My first memory when the world started to change for me was not being able to go to school. The first experience with the yellow star [that Jews had to wear] was everybody laughing at you, everybody making fun of you, even your friends … things being taken away from you, the friendships that you thought you had, the neighbors that you thought you liked, and liked you. The biggest change was when they started to take away our things. And the hunger.

Tell us about the journey to Auschwitz.

We’re in this boxcar, pushed in against each other. They had no windows in this boxcar that I remember, except one tiny window on top of the boxcar on one side. … There’s no more water. … I see mothers crying. I see dead people.
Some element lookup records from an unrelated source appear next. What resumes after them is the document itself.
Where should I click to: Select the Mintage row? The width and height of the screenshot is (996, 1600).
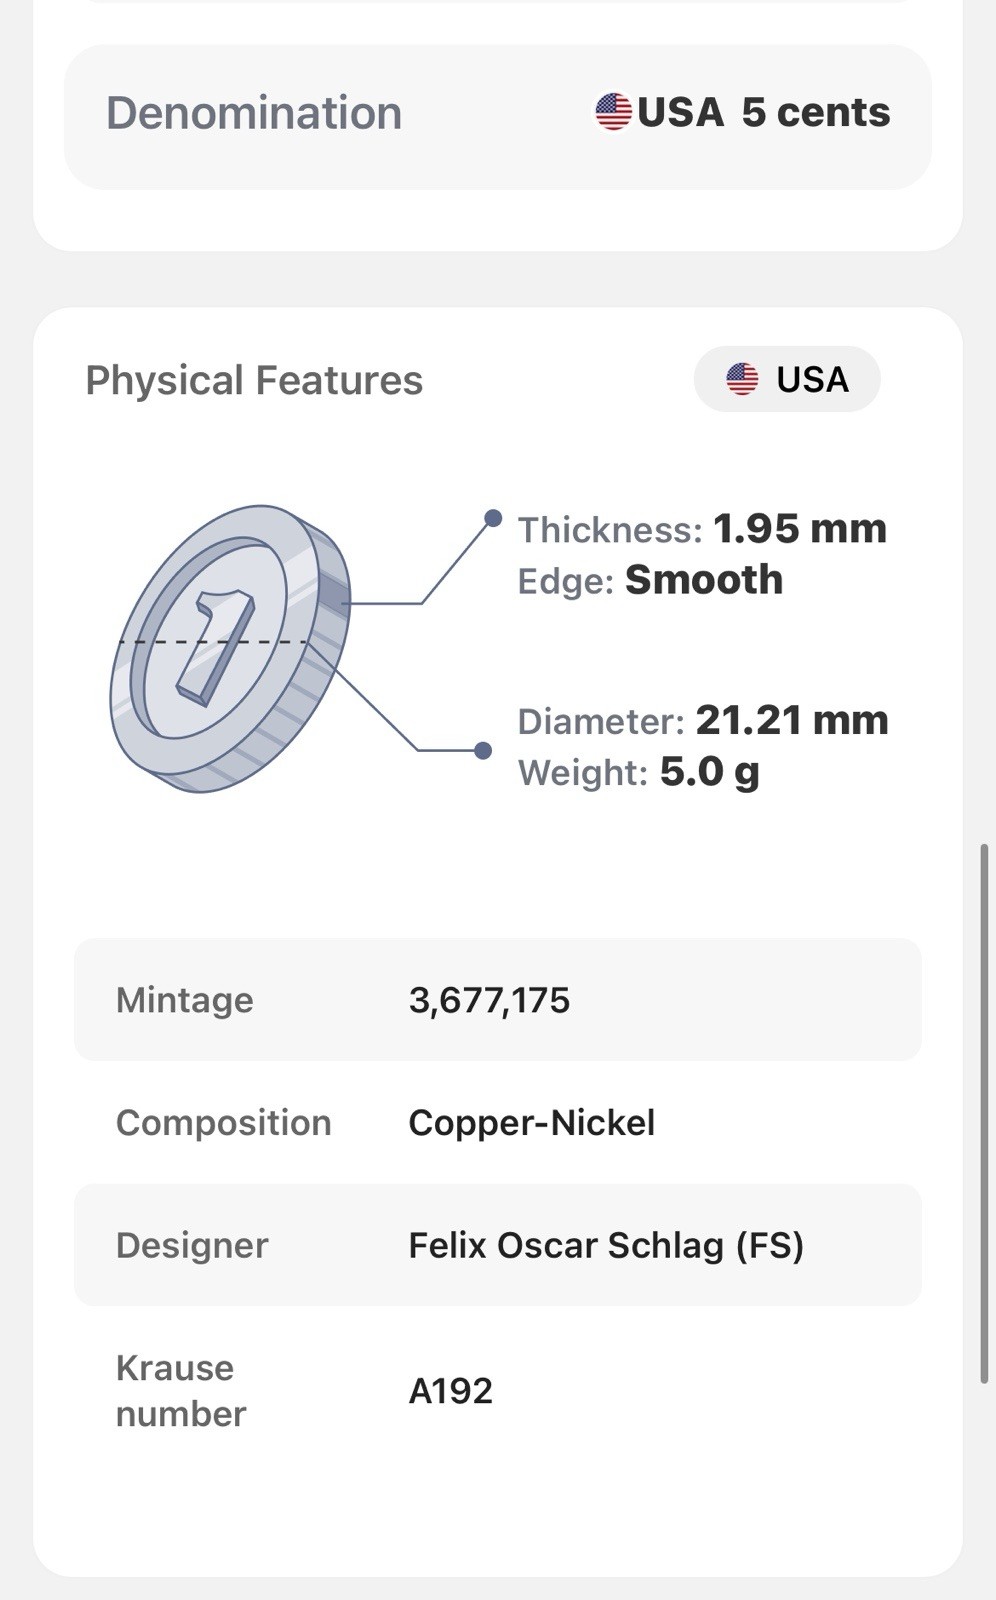[498, 1000]
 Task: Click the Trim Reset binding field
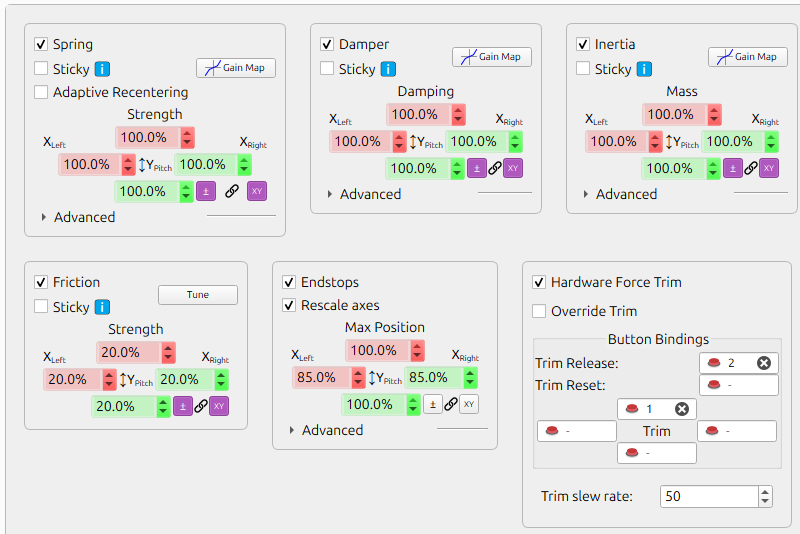[x=738, y=385]
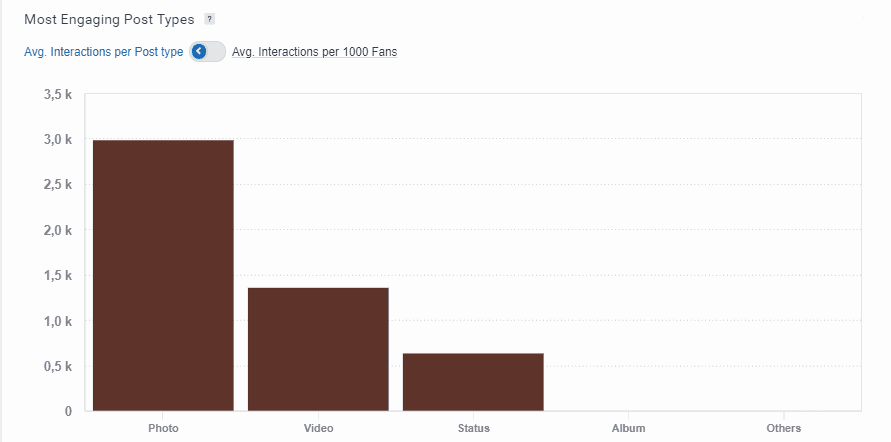Click the Video bar in chart

[318, 349]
I see dead infants. I see my grandfather slumping down and dying in this compartment. And I smell everything at this point. … I think no matter how old I get to be, I think no matter how many showers I will take, I will never get that smell off of me.

How did you maintain hope?

You know, when we were in the barracks at night, we would talk about survival. We would talk about liberation, and we talked about hope. When I was taken out of Auschwitz and put to work in a slave labor camp, in a slave labor factory, I was one of 600 women, and I was the youngest. … The hope was for someone to survive. I was chosen to be their messenger. We were so hungry and so beaten down; they hardly gave us any food toward the end. We were getting little pieces of bread. And so every single night when the bread came, I put out my hand, 599 women put crumbs—crumbs, that’s all they could spare—into my hand, that it would give me more nourishment, and they allowed me more rest.

Do you have any regrets?

Looking back, I think if I had known what was in store for any of us, if I had known what was happening during the time of separation [upon arrival at Auschwitz, when the Jews were sorted by age and many were sent straight to the gas chambers], I would’ve stayed in the same line with my mother. … My one thought is that she might have survived if I had not told her to go into another line.
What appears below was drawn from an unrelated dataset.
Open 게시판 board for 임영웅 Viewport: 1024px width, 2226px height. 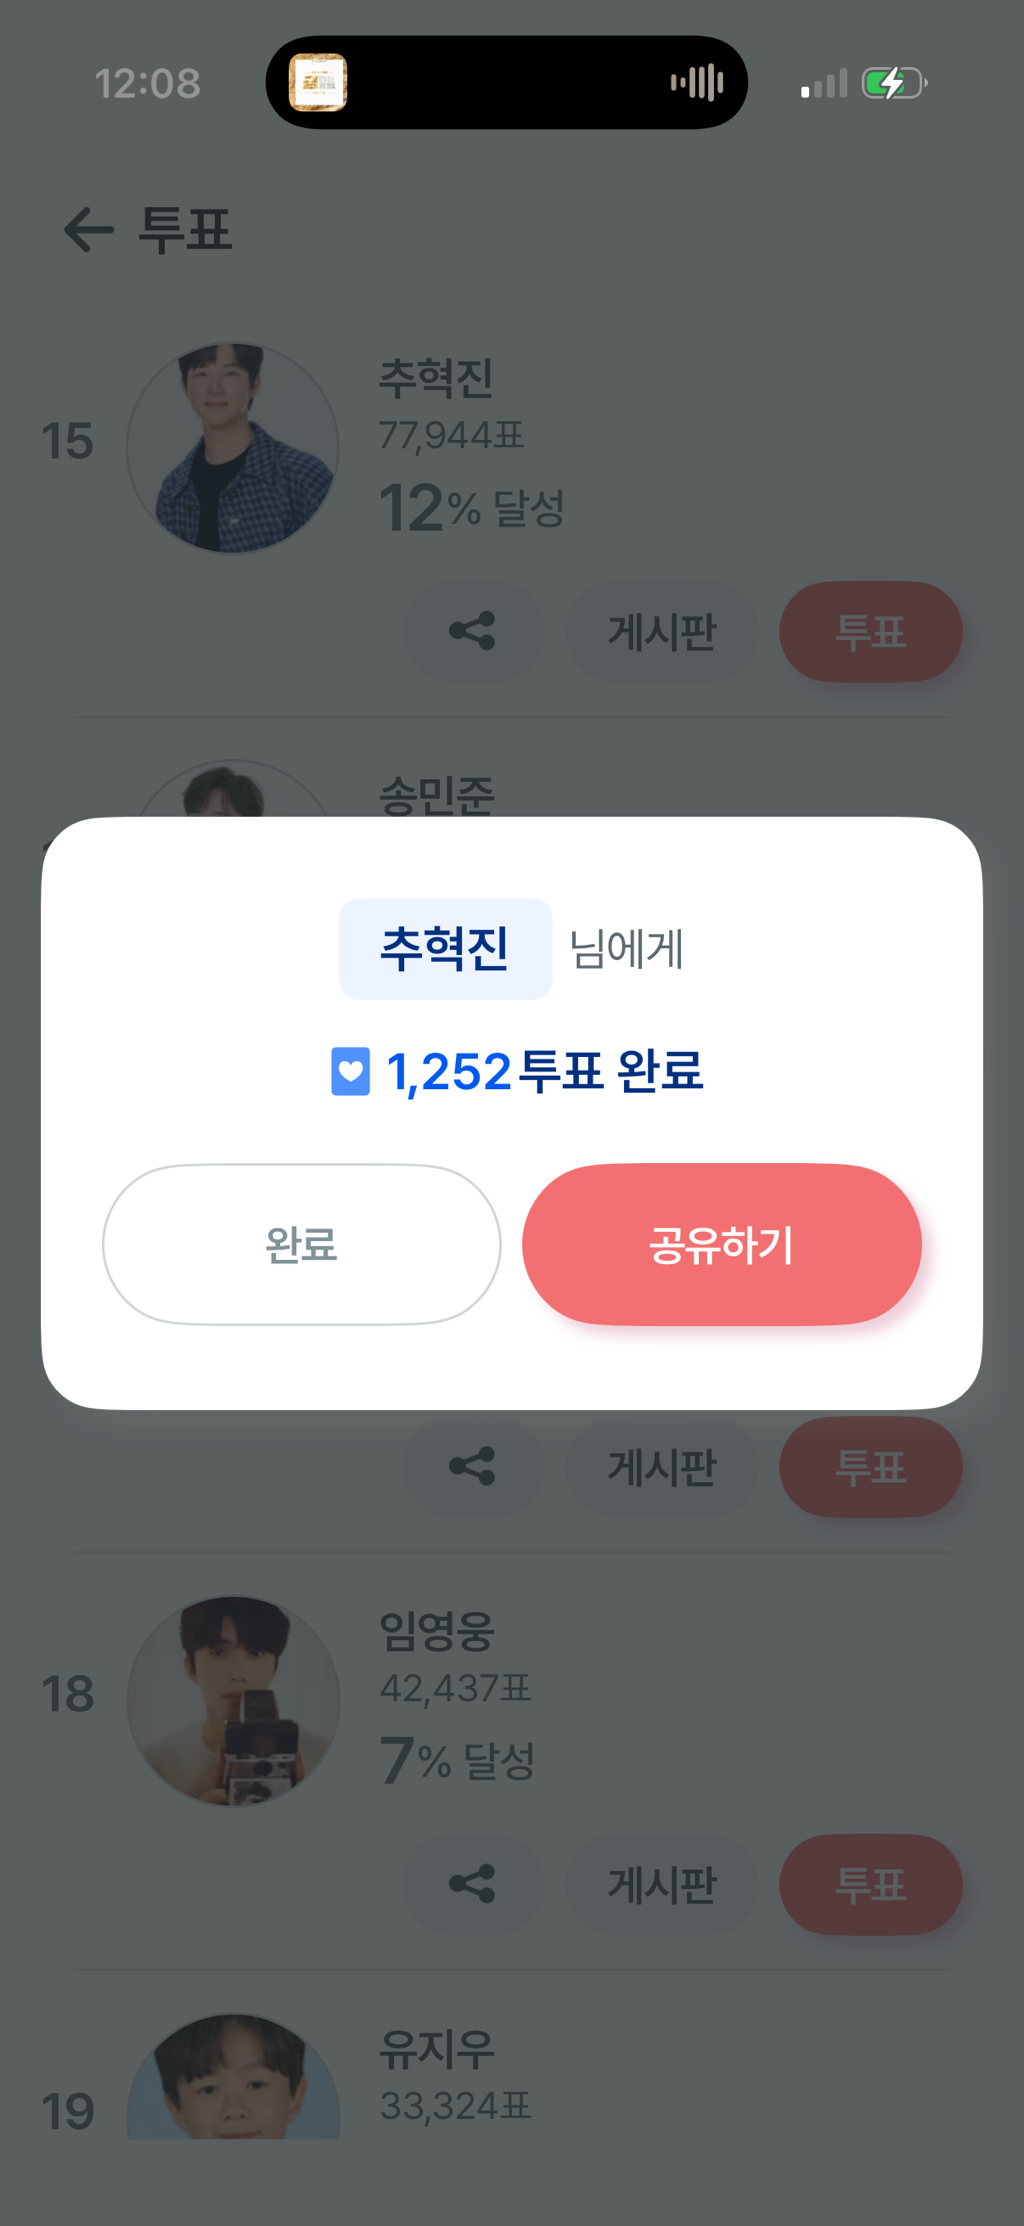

What do you think about President Trump?

I don’t want to talk about that.

Tell me a joke.

My husband, Norman, was the biggest joke teller ever. And I’d listen to them and say, “I’ve heard that one before,” and laugh. But I don’t remember one joke, so, no, I don’t have any.
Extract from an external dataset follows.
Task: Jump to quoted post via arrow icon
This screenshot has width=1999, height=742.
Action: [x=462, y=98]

Why do you continue to tell your story?

When I speak to students, it is very difficult. … We, the survivors that speak in front of students or in front of groups, we do it for a reason. We don’t do it for ourselves—because we can go out and play golf or sit in the sun or whatever. We’re doing it because we have become the voice for those that did not survive. … Every time I stand up and speak to a group of students or anyone, it opens a wound. … I do it because I feel I have an obligation to do it. Maybe this is why I survived.

 

Hear Other Survivors Speak

Six more Chicago-area interviewees you can meet, in virtual form, and a suggested question for each

Aaron Elster

Aaron Elster, 84

Photos: Chris Strong

After the Germans liquidated the Polish ghetto, Elster hid on nearby farms and in the attic of a family for two years, until the war’s end.
Question:What was life like in hiding?

 

Samuel R. Harris

Samuel R. Harris, 82

Born Szlamek Rzeznik in Poland, Harris was 4 when the war started. He is one of the youngest survivors of the concentration camps.
Question:What is your philosophy of life?

 

Janine Oberrotman

Janine Oberrotman, 93

Fifteen when the war started, she was deported to a forced labor camp in Stuttgart.
Question:Did you experience anti-Semitism at school?

 

Adina Sella

Adina Sella, 81

She and her family found themselves caught between the front lines of the German and British armies in Italy.
Question:How does the Holocaust affect your daily life?

 

Israel Starck

Israel Starck, 88

After his parents died at Auschwitz, Starck was interned at three other camps before being liberated by American soldiers.
Question:Tell us the story about your friend Weber.

 

Matus Stolov

Matus Stolov, 89

He and his mother escaped Belarus with help from an underground Jewish resistance network.
Question:Tell us about your family trying to leave Minsk when it was first occupied.